Add MIR printer and parser support for scoped AA metadata generated in the backend.

Hi Michael, I think it would be better (easier to review) if you could put this part in a separate patch.

Can you please split off the metadata parsing part into a separate patch? It's not directly related to the memcpy lowering.

hliao added a comment.Tue, May 25, 1:31 PM

Can you please split off the metadata parsing part into a separate patch? It's not directly related to the memcpy lowering.

OK, I need to add unit tests to verify that as we won't be able to generate machine metadata within the current backend. I will prepare that this night.

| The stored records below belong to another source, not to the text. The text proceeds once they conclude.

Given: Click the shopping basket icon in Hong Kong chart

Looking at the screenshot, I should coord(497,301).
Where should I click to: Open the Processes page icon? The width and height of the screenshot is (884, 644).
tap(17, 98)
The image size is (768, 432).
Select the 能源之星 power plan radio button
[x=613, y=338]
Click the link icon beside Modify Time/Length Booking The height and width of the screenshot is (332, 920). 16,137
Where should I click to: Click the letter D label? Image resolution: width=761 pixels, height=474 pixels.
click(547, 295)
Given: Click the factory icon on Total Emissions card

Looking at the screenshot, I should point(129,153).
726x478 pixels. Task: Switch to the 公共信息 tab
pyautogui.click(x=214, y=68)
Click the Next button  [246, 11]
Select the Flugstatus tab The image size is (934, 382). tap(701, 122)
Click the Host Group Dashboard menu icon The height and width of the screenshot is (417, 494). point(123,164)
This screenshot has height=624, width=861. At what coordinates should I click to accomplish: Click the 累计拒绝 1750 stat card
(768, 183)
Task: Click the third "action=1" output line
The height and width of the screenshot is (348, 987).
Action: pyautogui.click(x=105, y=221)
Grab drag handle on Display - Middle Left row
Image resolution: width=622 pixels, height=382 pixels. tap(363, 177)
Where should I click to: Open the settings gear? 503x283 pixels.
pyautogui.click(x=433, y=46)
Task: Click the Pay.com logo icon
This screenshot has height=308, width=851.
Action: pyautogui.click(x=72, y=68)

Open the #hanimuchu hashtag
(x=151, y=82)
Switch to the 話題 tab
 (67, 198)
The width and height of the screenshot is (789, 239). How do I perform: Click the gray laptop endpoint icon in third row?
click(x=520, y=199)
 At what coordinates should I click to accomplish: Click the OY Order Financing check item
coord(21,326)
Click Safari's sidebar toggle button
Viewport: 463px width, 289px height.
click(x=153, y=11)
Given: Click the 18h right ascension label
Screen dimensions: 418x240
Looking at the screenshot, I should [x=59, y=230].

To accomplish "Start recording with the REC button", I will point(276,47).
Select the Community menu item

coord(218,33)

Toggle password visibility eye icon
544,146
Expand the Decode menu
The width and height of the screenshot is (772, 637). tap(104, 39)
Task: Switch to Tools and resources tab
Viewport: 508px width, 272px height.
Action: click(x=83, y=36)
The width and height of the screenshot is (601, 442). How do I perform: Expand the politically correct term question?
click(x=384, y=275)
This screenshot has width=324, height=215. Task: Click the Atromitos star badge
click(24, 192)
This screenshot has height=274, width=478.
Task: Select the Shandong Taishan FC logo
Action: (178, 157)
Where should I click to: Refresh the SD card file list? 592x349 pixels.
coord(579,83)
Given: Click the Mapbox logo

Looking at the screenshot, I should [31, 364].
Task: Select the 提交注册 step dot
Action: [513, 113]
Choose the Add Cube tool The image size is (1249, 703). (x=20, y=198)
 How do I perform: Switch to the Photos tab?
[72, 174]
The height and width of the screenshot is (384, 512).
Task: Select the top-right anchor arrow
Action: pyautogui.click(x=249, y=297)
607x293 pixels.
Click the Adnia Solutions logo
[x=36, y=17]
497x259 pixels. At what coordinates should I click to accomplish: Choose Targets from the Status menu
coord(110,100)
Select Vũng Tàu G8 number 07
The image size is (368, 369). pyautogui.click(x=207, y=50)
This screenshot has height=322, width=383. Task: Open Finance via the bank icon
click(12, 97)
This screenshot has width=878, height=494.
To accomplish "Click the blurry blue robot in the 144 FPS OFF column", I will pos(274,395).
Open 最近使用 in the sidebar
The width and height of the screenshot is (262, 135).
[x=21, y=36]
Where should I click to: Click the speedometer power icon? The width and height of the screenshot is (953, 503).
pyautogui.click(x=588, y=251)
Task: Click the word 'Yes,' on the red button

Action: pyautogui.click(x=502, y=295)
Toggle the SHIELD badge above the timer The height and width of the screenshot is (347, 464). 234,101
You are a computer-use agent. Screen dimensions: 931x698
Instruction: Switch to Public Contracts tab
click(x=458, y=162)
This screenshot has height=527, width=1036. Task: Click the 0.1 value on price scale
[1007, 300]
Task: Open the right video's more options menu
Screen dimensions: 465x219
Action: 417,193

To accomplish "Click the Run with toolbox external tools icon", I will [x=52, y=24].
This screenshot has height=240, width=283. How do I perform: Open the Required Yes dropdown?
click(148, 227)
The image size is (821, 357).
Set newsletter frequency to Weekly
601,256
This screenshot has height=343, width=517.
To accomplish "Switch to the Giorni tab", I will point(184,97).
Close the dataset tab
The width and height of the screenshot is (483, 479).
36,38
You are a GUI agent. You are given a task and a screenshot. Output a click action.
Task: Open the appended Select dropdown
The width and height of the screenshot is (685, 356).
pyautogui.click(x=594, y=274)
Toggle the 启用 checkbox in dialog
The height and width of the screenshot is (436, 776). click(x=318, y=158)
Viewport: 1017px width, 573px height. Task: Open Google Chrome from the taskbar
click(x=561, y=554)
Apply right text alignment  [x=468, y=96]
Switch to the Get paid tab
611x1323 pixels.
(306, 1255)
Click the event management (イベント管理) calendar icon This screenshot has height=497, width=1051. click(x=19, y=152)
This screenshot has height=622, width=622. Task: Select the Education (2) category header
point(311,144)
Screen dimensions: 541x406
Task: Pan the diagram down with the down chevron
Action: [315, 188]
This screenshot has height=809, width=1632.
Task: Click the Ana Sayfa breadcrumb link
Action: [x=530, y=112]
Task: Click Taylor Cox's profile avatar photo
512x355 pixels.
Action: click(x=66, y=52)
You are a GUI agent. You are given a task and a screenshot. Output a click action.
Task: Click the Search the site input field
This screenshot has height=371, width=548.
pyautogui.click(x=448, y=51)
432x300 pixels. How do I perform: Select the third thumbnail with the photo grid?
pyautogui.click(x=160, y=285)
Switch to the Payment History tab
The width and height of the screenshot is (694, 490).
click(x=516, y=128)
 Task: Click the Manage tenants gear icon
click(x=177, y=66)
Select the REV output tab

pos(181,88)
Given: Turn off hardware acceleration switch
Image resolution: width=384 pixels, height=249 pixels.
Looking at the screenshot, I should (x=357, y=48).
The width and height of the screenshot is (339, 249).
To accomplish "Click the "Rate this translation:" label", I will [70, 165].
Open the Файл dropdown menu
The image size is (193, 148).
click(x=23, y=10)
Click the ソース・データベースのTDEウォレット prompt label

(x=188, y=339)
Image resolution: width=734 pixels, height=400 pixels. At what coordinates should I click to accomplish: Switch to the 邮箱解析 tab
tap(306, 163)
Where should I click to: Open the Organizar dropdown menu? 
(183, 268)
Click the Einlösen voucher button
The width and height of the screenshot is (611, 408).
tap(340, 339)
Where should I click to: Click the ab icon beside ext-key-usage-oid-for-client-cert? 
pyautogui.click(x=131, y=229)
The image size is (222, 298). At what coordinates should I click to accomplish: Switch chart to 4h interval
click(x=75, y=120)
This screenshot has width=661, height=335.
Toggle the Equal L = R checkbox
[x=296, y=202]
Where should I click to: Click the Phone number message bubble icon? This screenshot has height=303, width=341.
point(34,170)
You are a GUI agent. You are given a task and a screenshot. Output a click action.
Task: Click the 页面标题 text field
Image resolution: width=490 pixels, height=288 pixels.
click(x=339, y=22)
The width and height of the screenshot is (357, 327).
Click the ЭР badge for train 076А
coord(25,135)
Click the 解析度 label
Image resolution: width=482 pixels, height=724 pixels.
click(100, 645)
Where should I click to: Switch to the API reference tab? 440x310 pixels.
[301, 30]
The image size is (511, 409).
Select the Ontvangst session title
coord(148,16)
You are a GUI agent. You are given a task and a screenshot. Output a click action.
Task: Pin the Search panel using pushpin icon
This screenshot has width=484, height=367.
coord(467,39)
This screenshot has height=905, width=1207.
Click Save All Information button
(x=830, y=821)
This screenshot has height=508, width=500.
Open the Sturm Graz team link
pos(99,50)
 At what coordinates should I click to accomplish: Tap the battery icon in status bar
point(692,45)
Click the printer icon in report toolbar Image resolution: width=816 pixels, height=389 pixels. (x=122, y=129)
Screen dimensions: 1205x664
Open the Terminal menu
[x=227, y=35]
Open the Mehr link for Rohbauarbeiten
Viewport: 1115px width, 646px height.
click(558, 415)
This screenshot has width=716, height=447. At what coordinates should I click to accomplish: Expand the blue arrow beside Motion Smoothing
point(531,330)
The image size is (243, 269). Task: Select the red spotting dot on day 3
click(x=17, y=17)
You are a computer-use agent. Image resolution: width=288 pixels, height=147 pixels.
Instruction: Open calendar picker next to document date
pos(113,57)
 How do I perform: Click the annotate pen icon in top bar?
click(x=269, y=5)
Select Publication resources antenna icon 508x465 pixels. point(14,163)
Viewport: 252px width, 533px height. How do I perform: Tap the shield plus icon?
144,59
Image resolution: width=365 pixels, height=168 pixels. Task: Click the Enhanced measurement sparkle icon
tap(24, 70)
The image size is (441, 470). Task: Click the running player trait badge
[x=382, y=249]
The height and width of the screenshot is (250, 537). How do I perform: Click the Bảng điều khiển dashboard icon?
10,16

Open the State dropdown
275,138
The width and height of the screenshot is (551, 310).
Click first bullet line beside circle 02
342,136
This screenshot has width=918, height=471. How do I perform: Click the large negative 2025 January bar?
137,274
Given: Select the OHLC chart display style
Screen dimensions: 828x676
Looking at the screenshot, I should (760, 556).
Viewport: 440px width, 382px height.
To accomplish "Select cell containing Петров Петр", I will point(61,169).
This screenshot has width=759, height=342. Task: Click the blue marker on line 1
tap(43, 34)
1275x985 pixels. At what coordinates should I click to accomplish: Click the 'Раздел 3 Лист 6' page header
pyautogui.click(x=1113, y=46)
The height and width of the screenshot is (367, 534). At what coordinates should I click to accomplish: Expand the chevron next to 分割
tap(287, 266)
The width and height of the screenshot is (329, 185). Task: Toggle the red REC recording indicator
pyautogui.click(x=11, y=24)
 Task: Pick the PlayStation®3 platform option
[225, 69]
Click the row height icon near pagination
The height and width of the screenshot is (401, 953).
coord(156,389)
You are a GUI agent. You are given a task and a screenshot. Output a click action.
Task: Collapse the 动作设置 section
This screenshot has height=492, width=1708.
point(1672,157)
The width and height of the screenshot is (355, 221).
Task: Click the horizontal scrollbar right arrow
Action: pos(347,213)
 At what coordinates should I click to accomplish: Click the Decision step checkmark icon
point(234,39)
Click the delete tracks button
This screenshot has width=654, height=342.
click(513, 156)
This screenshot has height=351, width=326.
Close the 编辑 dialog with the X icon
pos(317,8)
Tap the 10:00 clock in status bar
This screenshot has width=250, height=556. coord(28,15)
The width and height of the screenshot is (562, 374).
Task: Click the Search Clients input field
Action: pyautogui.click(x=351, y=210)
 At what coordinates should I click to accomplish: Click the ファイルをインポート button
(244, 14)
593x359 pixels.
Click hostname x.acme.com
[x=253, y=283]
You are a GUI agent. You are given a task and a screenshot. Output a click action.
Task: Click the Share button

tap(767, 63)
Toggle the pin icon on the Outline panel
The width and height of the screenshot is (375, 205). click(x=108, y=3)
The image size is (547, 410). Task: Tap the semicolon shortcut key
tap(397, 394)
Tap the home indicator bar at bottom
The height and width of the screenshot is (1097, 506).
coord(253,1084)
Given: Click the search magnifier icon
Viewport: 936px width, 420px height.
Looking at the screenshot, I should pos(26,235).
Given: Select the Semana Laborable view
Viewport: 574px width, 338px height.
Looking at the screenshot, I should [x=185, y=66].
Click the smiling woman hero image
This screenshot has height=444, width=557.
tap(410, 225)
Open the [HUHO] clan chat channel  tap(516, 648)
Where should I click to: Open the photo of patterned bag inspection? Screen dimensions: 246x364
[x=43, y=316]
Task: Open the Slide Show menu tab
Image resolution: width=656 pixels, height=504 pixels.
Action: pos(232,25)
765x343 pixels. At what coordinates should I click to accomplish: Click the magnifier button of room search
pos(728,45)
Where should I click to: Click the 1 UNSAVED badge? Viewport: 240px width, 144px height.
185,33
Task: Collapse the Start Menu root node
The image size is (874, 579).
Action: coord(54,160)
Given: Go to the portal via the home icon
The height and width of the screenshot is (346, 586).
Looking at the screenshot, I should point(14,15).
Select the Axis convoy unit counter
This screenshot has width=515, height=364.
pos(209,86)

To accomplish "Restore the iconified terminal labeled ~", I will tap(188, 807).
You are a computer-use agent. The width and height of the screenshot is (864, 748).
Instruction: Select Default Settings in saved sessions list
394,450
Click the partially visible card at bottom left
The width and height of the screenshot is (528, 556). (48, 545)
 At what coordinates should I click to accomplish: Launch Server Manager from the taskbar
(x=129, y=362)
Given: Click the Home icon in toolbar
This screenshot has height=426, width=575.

hliao added a comment.Wed, May 26, 1:44 PM

Can you please split off the metadata parsing part into a separate patch? It's not directly related to the memcpy lowering.

OK, I need to add unit tests to verify that as we won't be able to generate machine metadata within the current backend. I will prepare that this night.

MIR printer change is split into https://reviews.llvm.org/D103205

hliao updated this revision to Diff 348369.Thu, May 27, 1:14 PM

Clean up after splitting MIR printer and parser changes.

hliao added a comment.Thu, May 27, 1:56 PM

Clean up after splitting MIR printer and parser changes.

here's the printer change (D103205) and parse change (D103282)

llvm/lib/CodeGen/SelectionDAG/SelectionDAG.cpp
6399–6422

As mentioned in D102255#2766721, we still would need to use separate scopes for ever load/store pair.
That's the only way to avoid a possible 'noalias' result when the source and destination happen to be identical.
(based on the AA Techcall discussion, such a situation was considered to be not acceptable).